Try reading this thread:

http://www.nissanforums.com/showthread.php?s=&threadid=21791


----------



## lowrider53187 (Dec 27, 2002)

I thought all se's came with the 2.0 engine? Is that just the later ones or am I all wrong?


----------



## LexKyB13 (May 1, 2002)

b13 se's had the 1.6L. the newer b15? se's have the sr20


----------



## eugenefl (Apr 3, 2003)

ihateloops said:


> *im really getting sick of this question on here. putting an sr20de or det into a non se-r is more work than it is worth. dont do it. *


Isn't the exception to performing a GA16DE to SR20DET swap acquiring a front clip? There's no way in hell I'd EVER piece together a swap, DE or DET. 

It seems the reason everyone is getting tired of hearing these questions is because there doesn't seem to be a consolidated source for information. Trust me, I'd prefer to sit and read pages worth of organized detailed information than to sift through months of threads from people whom I have no idea if they are reliable or not. 

One of the greatest sources of information for my GA16DE is Kojima's Garage.
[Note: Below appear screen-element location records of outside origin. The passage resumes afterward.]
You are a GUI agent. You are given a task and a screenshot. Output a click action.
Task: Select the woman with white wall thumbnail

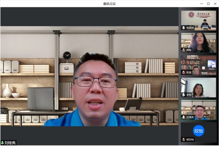[199, 88]
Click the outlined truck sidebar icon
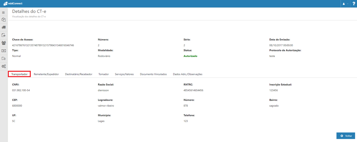Image resolution: width=357 pixels, height=142 pixels. [4, 58]
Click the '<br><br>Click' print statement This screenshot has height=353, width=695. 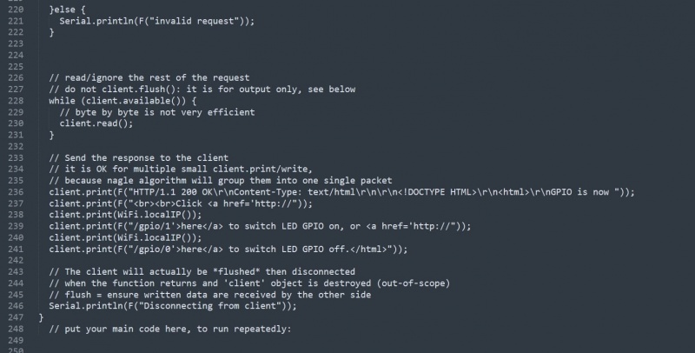pyautogui.click(x=181, y=203)
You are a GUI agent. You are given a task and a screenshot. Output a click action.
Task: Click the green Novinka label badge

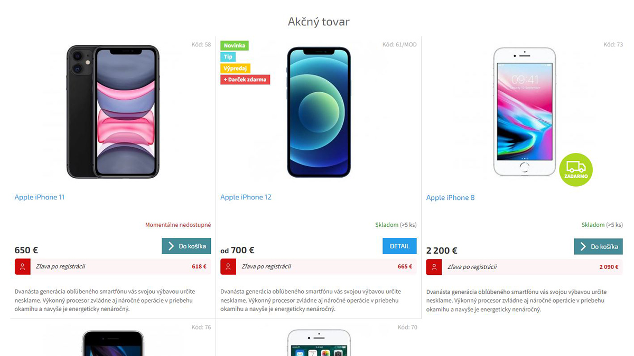click(x=235, y=45)
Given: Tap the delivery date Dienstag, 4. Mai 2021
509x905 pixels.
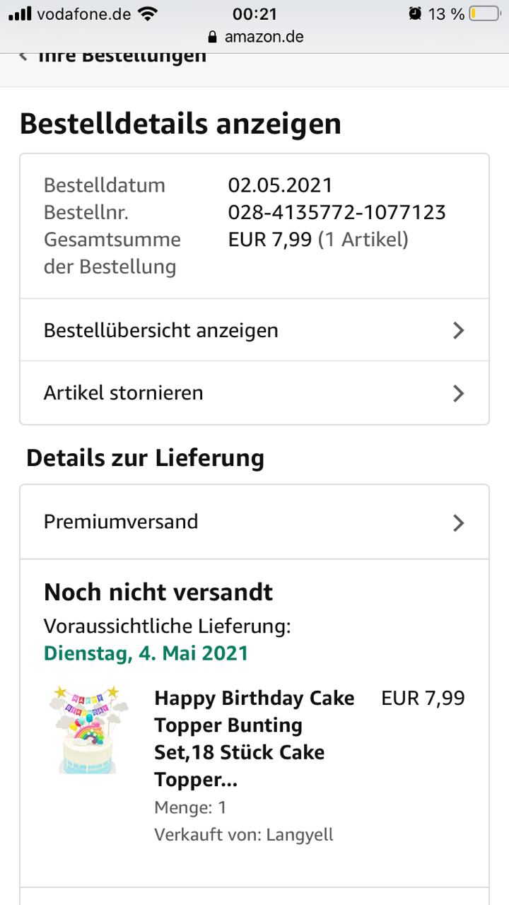Looking at the screenshot, I should [146, 653].
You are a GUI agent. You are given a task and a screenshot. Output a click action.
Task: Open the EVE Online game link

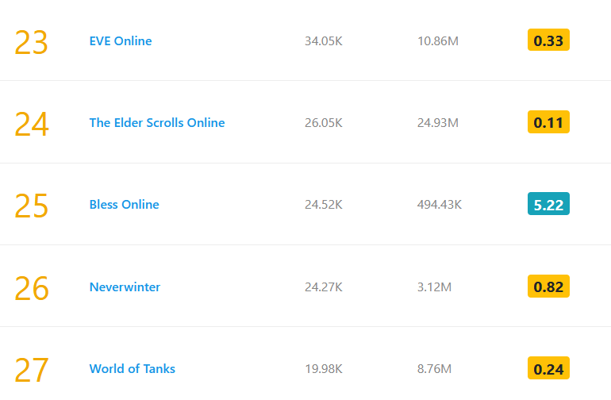pyautogui.click(x=121, y=40)
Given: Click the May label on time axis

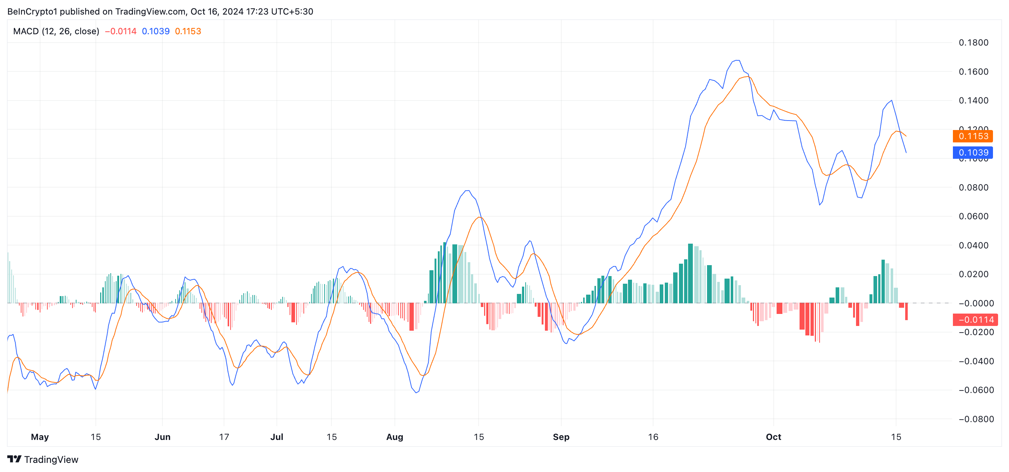Looking at the screenshot, I should (x=40, y=437).
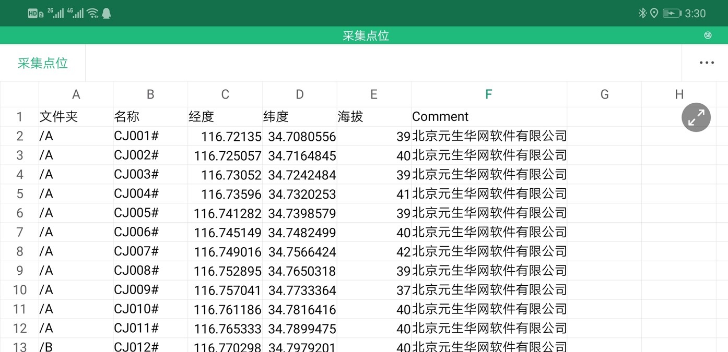
Task: Tap the location pin status icon
Action: coord(654,14)
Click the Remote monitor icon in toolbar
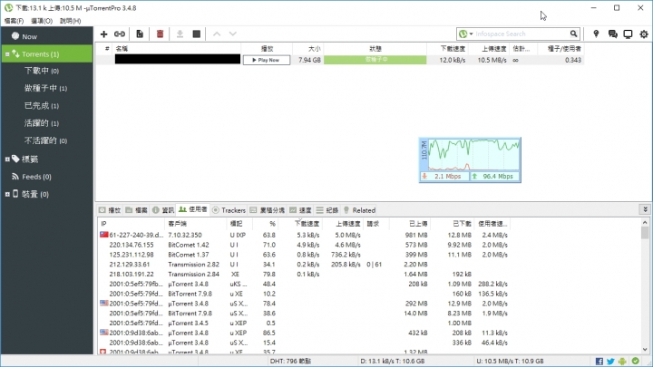 (x=628, y=34)
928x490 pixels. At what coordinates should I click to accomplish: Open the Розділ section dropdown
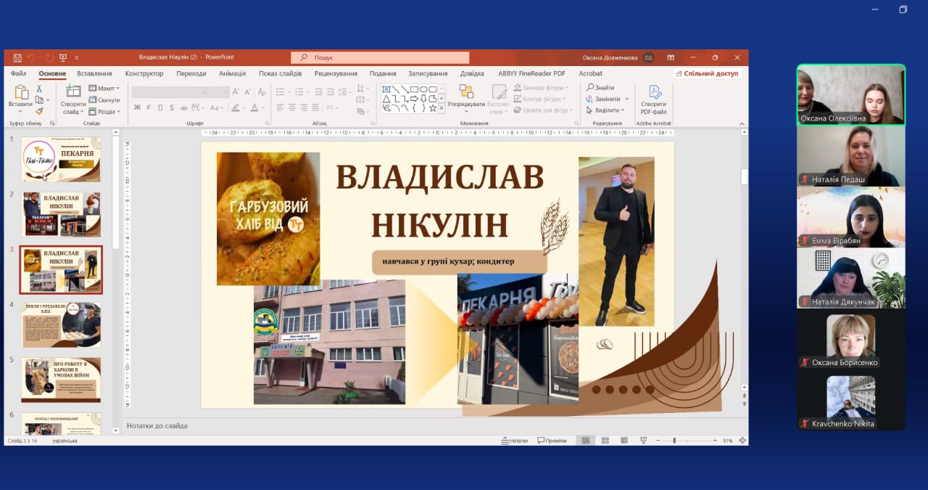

Although I'd love to see something like that documented for a complex swap, hell, I'd settle for one page of basics for the 1.6 to DET swap.


----------



## lowrider53187 (Dec 27, 2002)

LexKyB13 said:


> *b13 se's had the 1.6L. the newer b15? se's have the sr20 *


Oh, ok, my bad...

Someone needs to do a writeup of the swap....do us all a favor.


----------



## LexKyB13 (May 1, 2002)

i'm in the process of doing a writeup. it will probably be ready in the next 2 weeks.

and why are you sifting through months of threads? use the damn search button damnit, how many times does this have to be covered....SEARCH!!!!!!!!!


----------



## eugenefl (Apr 3, 2003)

LexKyB13 said:


> *i'm in the process of doing a writeup. it will probably be ready in the next 2 weeks.
> 
> and why are you sifting through months of threads? use the damn search button damnit, how many times does this have to be covered....SEARCH!!!!!!!!! *


I certainly look forward to any information you have on the topic.

How many other combinations of SEARCH should I use? I've tried DET, SR20DET, GA16DE swap, SR20DE swap, SR20DET swap, B13 motor swap, B13 SE, GA to SR swap, front clips, clip, DET clip, engine importers, Blue Bird clip, Blue Bird, GTi-R, FWD SR20DET, SR20DE vs. SR20DET, TMIC, BB DET, etc..... 

When I say sift through threads, I mean sifting through ALL of the threads the key words return.


----------



## ihateloops (Jun 23, 2002)

eugenefl said:


> * It seems the reason everyone is getting tired of hearing these questions is because there doesn't seem to be a consolidated source for information. *


threads that are currently on the first two pages of this forum, the sr20 engine forum and the ga16 engine forum regarding ga16 -> sr20 swaps. this is why this question is so annoying. not lack of information. this question has been answered so many times. you need a lot of stuff. its not worth doing unless you can find a full front clip. just buy an se-r if you want one that badly.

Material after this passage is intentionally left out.